Ultimately, our domestic policy, our foreign policy, and our defense policy will benefit greatly from a simple realization. Israel does not belong to the US; it is not a colony. But the land does not belong to us either, insofar as allowing us to rule it by our own whims and inclinations. The land belongs to the Creator, and He has entrusted us to sanctify it.

Thursday, July 16, 2009

Riots in Jerusalem

We have to stop.

Here’s where our deep-seated mistrust and resentment has gotten us, just in the past week. A community cries foul when one of its identifying members is arrested upon suspicion of endangering her toddler son’s life. The strong evidence is dismissed as libelous propaganda, part of a much wider conspiracy to discredit and incriminate the woman’s community.

The community erupts in disruptive protests, destroying public property, crippling traffic, and in a number of instances, causing bodily injury to those representing the government. The government responds by suspending the municipal services tendered to the larger community in those areas that are affected by the violence, citing the danger to municipal employees in their stations and places of work.
The conflict dominates the local news and makes splashes in international news. “Jews attacking Jews in the holy city of Jerusalem.” And that’s all it needs to say, really.

Have we had enough?

The headlines don’t identify which group is the “aggressor” and which is the “victim.” To the world, there is a bloody, messy, fiery image of Jewish infighting. It’s a picture of how we treat our most sacred city, and how we behave within it. Visitors of the world, please do not come and disrespect or defile our city. We would rather do it ourselves.

Pay attention. We do it. This is our collective responsibility. We gain nothing by pointing fingers at a particular community, or at the government conspiracy, for that matter. We are supposed to be one community. We are expected to be one community. We are one community. We are not fighting with foreign entities, with enemies from without. We are fighting with our brothers. We are fighting with ourselves.
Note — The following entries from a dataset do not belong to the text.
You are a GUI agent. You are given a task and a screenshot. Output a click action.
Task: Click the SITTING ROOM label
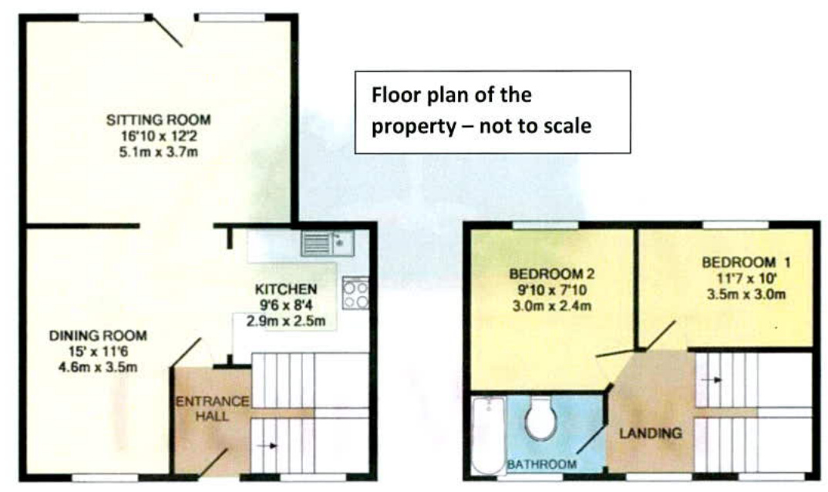[158, 120]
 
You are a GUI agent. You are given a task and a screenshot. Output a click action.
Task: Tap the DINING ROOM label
[98, 336]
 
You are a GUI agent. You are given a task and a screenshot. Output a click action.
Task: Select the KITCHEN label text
[286, 289]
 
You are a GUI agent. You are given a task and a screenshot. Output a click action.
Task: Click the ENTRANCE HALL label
[212, 409]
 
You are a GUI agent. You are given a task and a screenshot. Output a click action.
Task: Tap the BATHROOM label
[541, 464]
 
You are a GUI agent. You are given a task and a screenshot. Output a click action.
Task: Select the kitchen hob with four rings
[355, 293]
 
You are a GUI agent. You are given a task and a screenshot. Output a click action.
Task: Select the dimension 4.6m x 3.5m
[98, 367]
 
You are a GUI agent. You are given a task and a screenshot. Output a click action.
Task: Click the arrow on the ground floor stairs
[268, 445]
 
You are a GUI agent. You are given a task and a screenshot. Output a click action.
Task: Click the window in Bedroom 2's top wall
[545, 224]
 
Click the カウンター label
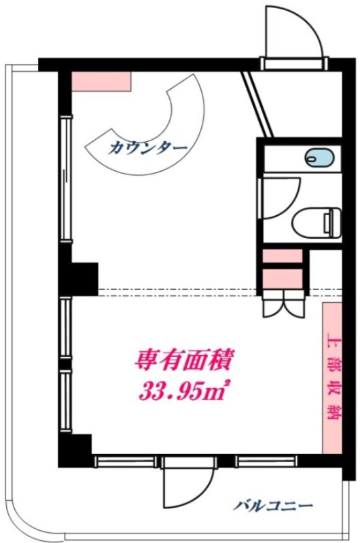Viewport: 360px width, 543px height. point(147,149)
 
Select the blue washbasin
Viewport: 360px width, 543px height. point(320,158)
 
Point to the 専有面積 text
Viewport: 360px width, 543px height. point(184,360)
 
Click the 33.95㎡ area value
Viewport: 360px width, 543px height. point(184,392)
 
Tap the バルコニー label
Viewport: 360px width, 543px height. point(272,506)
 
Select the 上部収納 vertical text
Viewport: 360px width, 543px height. point(333,377)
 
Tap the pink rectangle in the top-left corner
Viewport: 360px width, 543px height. point(101,81)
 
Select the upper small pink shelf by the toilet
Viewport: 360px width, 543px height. point(283,256)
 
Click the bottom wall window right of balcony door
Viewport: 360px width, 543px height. point(266,461)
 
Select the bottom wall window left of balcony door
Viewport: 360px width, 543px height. point(126,461)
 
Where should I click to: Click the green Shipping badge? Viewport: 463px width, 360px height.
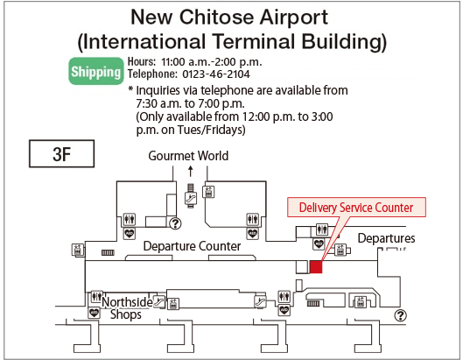95,71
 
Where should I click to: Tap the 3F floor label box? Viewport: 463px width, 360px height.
60,154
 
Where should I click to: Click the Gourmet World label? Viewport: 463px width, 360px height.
188,156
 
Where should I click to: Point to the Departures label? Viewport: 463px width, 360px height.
386,238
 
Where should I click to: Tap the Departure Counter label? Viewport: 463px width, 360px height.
192,246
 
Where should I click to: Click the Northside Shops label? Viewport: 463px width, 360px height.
126,308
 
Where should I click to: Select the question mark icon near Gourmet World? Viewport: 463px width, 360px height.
173,223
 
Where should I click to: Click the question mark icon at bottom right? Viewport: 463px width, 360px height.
401,315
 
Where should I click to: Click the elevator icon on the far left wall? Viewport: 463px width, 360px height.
77,249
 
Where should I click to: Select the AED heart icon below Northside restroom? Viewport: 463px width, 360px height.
94,312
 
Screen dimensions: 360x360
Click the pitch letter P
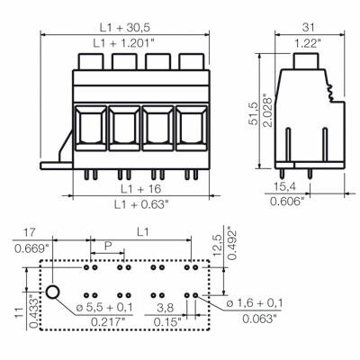pyautogui.click(x=108, y=245)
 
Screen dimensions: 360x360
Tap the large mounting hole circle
pyautogui.click(x=54, y=292)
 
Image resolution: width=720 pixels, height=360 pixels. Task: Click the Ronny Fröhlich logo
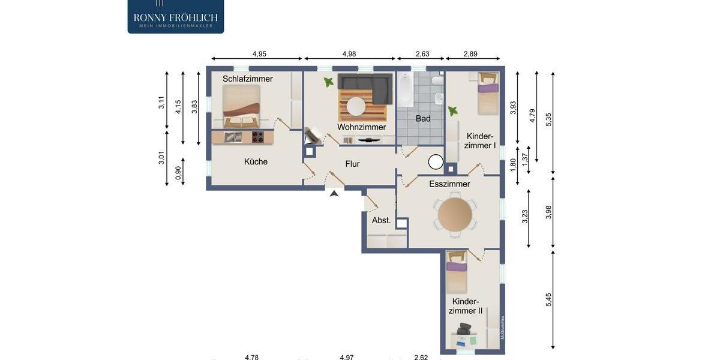175,17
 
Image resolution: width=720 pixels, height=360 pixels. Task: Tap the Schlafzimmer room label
247,79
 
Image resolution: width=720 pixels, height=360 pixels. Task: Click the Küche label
256,161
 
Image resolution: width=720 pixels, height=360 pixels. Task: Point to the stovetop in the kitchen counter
257,137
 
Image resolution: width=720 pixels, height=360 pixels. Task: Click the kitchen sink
232,137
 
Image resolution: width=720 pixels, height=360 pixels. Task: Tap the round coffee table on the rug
356,106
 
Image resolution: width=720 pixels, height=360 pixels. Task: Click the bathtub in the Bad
406,90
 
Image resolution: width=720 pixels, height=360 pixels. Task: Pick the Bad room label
423,118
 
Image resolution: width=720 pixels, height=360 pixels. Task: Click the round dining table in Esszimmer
455,214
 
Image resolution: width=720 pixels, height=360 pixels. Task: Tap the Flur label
352,164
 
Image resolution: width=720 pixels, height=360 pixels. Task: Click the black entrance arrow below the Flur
334,193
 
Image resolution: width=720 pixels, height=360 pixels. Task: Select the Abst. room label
381,220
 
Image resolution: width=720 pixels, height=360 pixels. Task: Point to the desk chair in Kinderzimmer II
464,328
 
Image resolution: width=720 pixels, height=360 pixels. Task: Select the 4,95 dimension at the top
259,54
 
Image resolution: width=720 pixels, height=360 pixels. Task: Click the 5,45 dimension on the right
548,299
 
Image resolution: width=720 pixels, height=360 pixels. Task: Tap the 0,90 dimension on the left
178,173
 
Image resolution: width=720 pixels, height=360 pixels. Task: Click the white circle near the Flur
436,162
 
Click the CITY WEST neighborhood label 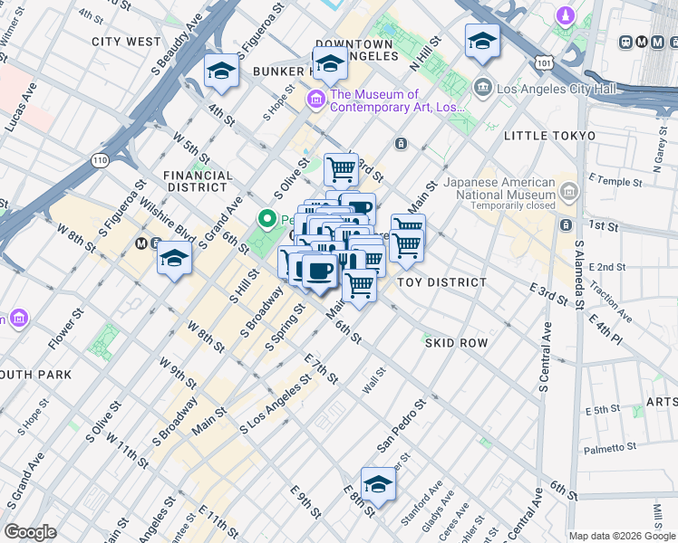coord(126,42)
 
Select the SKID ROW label coord(455,343)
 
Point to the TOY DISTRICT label coord(441,282)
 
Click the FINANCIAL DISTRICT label coord(198,182)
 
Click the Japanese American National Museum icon coord(568,190)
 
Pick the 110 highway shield coord(99,160)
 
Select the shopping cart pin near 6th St coord(360,285)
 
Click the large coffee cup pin coord(318,272)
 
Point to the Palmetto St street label coord(610,448)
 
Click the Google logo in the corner coord(30,532)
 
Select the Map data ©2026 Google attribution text coord(621,536)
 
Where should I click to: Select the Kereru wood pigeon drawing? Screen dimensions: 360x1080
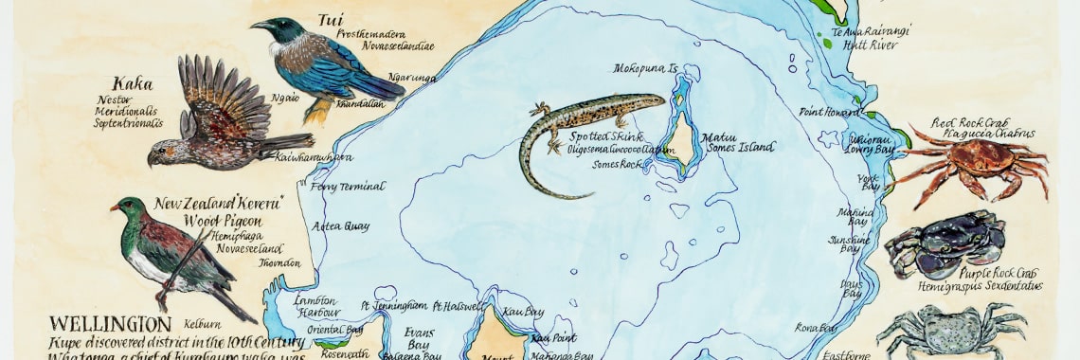click(175, 251)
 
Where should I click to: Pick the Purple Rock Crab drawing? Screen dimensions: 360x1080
click(945, 244)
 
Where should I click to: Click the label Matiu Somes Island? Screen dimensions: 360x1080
click(737, 143)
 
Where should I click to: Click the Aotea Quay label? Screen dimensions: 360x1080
click(347, 225)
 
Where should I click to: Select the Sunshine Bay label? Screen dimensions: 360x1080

The problem is that we don’t mind. The rift of values runs so deep that we have lost interest and motivation in resolving the conflict. But in the meantime, we viciously tear away at the common bonds that necessarily bind us. We neglect, trivialize, and ignore how interdependent our lives are and how much we need each other.

This is actually not a new problem. We’ve been in this situation before. The Talmud describes how just under 2000 years ago, the Jews of Jerusalem were also divided along religious and political lines. And instead of finding a common course and presenting a unified front, the factions cannibalized each other and literally destroyed their own resources if only to strike at the other factions. The end result, of course, was that Jerusalem was defenseless in the face of the belligerent enemy, and the Temple was destroyed. And this, we know, took place in the same season, the same weeks, in which we find ourselves now.

The labels, the deep-seated mistrust, the alienation, the stereotyping, and the apathy have to go. The distinctions that we draw between ourselves are relative and superficial. We adhere to these barriers at our own peril.

We have to stop.

With hostile neighbors busily bolstering their arsenals and issuing their insults and threats, the last thing we need to do is to weaken our own defenses and fight ourselves. To the others, the intermarried American journalist Daniel Pearl is as much a Jew as the Chabad emissary in Mumbai. When the international community sees us as a singular unit with a common fate, why don’t we see the same thing?